Acabó el concierto y todo el mundo se puso en pie para ovacionar a la orquesta y al director. María y Roberto, erguidos, cada uno en su lugar, aplaudían, pero sobre todo permanecían con la mirada fija el uno en el otro.

Habían acabado los bises y Marta se percató de que la flautista no dejaba de mirar al palco. Volvió la vista hacia Roberto y vio cómo este le devolvía la mirada. Ya se estaban levantando de sus localidades cuando Roberto creyó percibir una seña. Marta preguntó en voz alta a Roberto si conocía a algún músico y como este replicara que solo conocía futbolistas, la amiga de su mujer comentó:

— Pues la morena del flautín no paraba de hacerte ojitos.

— Seguro, con mis sienes plateadas habrá pensado que soy Von Karajan —contestó Roberto, que había recuperado el buen humor.

— Victoria —dijo Marta con cierta insidia— créeme que este perillán se ha pasado el concierto ligando con una de la orquesta.

— Sí, con la tuba, que es grande y tiene curvas —replicó Roberto—. Y vámonos al bar que tengo la boca seca de tanto ligar.

María recogió el flautín en un pequeño estuche y fue de las primeras en abandonar el escenario. Se encaminó hacia el pasillo por el que se desalojaban los palcos de la derecha y vio como, a lo lejos, el grupo de Roberto se dirigía al bar. Pensó en acercarse y saludar, pero lo descartó de inmediato. Pidió un bolígrafo y un papel a un acomodador y rápidamente escribió su nombre y su teléfono. Lo dobló cuidadosamente y echó a andar hacia el bar.

Al llegar a la altura de Roberto, María dejó caer el estuche del flautín. Al agacharse, introdujo la misiva en el bolsillo izquierdo de la chaqueta de Roberto. Recogió el instrumento y cuando se alejaba silbó: Do, Fa, Sol, La, Fa, Do.
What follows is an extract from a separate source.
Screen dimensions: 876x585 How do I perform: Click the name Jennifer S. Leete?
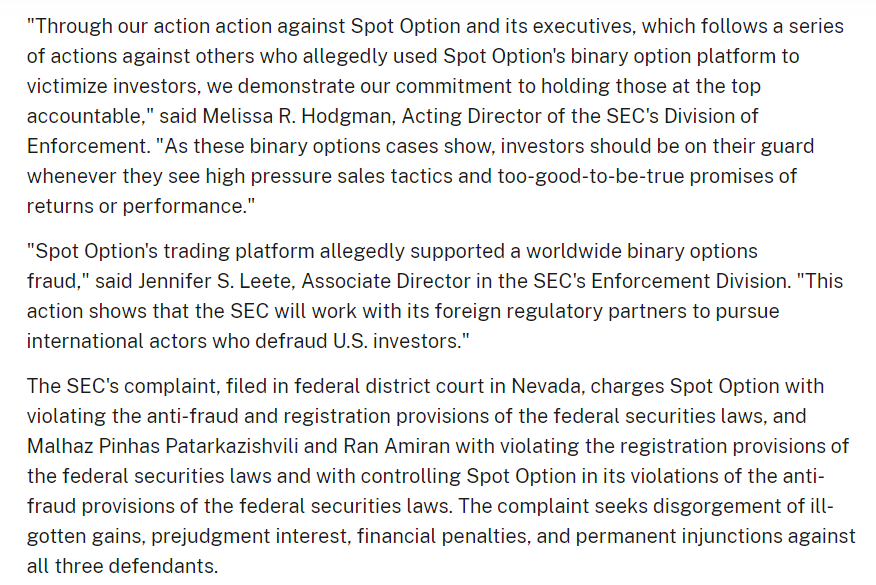[x=215, y=280]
Roberto suspiró aliviado. Ella no le había delatado. Todavía no sabía su nombre, pero al palpar el papel en el bolsillo, imaginó todo tipo de fantasías. Le hubiera gustado leerlo allí mismo, pero tenía a todo el grupo pendiente de él.

Victoria se había percatado de la maniobra pero guardó silencio. Siempre había sido mucho más rápida y despierta que Roberto. Imaginó el contenido del mensaje y de inmediato fraguó su plan. Se acercó a la barra, pidió otro papel y rápidamente escribió: “Isabel” y el número de un teléfono de prepago que había comprado hacía varios meses y donde recibía los mensajes y llamadas de un compañero de trabajo, casado, un tipo culto que le hacía reír y con el que practicaba sexo sin compromiso de forma ocasional.
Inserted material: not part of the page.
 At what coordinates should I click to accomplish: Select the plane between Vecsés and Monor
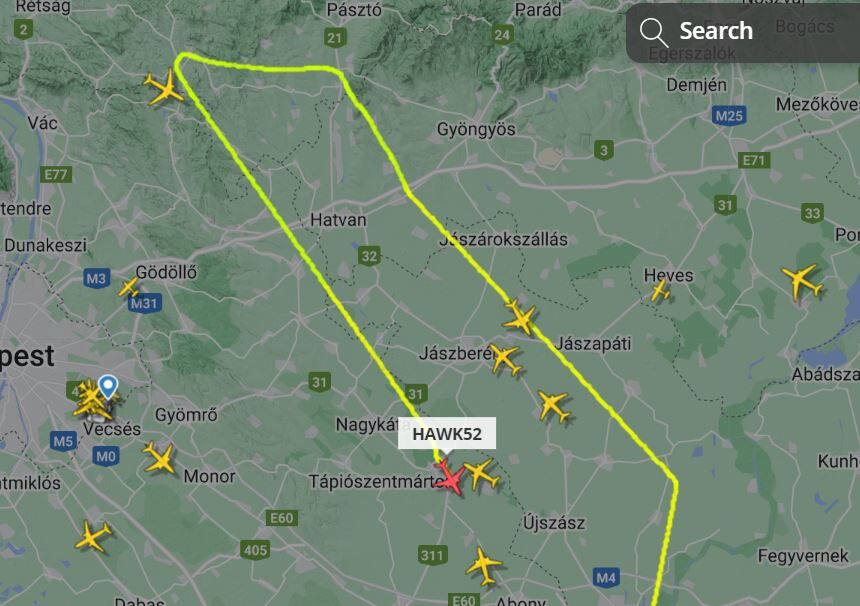[x=160, y=458]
Al rato, se acercó a su marido y con el pretexto de hacerle carantoñas, sustituyó el papel de la flautista por el suyo. Roberto se dio cuenta de que algo raro pasaba y que el manoseo no era inocente, pero cuando Victoria le dejó en paz, volvió a meter la mano en el bolsillo y comprobó que el papel seguía allí.

La velada acabó con Roberto y con María encendidos de ilusión y deseo.

Al día siguiente, Victoria recordó que había sustituido el papel de la flautista y la llamó. Cuando María descolgó, Victoria le dijo con voz muy suave:

— ¿Te gustó mi marido? Tuvimos un sexo fantástico. Seguro que él pensaba en ti, pero todavía es mío.

Roberto no quiso apresurarse. Esperó hasta la hora del aperitivo para llamar al número del papel.

— ¿Isabel? —preguntó.

— Soy Victoria, capullo, ¿creías que con tu miniatura ibas a hacer un dúo de flautines?

— ¿Victoria, eres tú? —preguntó Roberto sin dar crédito a lo que oía.

— No, Teresa de Calcuta que te recuerda que no debes intentar tirarte a desconocidas.

De repente, Roberto se sintió sorprendido y tremendamente culpable. No entendía cómo su mujer había contestado en el número que le había pasado la flautista. Y, además, pensaba en la infinidad de explicaciones que iba a tener que darle por semejante metedura de pata. Estuvo un minuto apesadumbrado y casi sin respiración. Cuando comenzaba a recuperarse comentó en voz alta:

— ¡Joder, y encima perdió el Madrid!.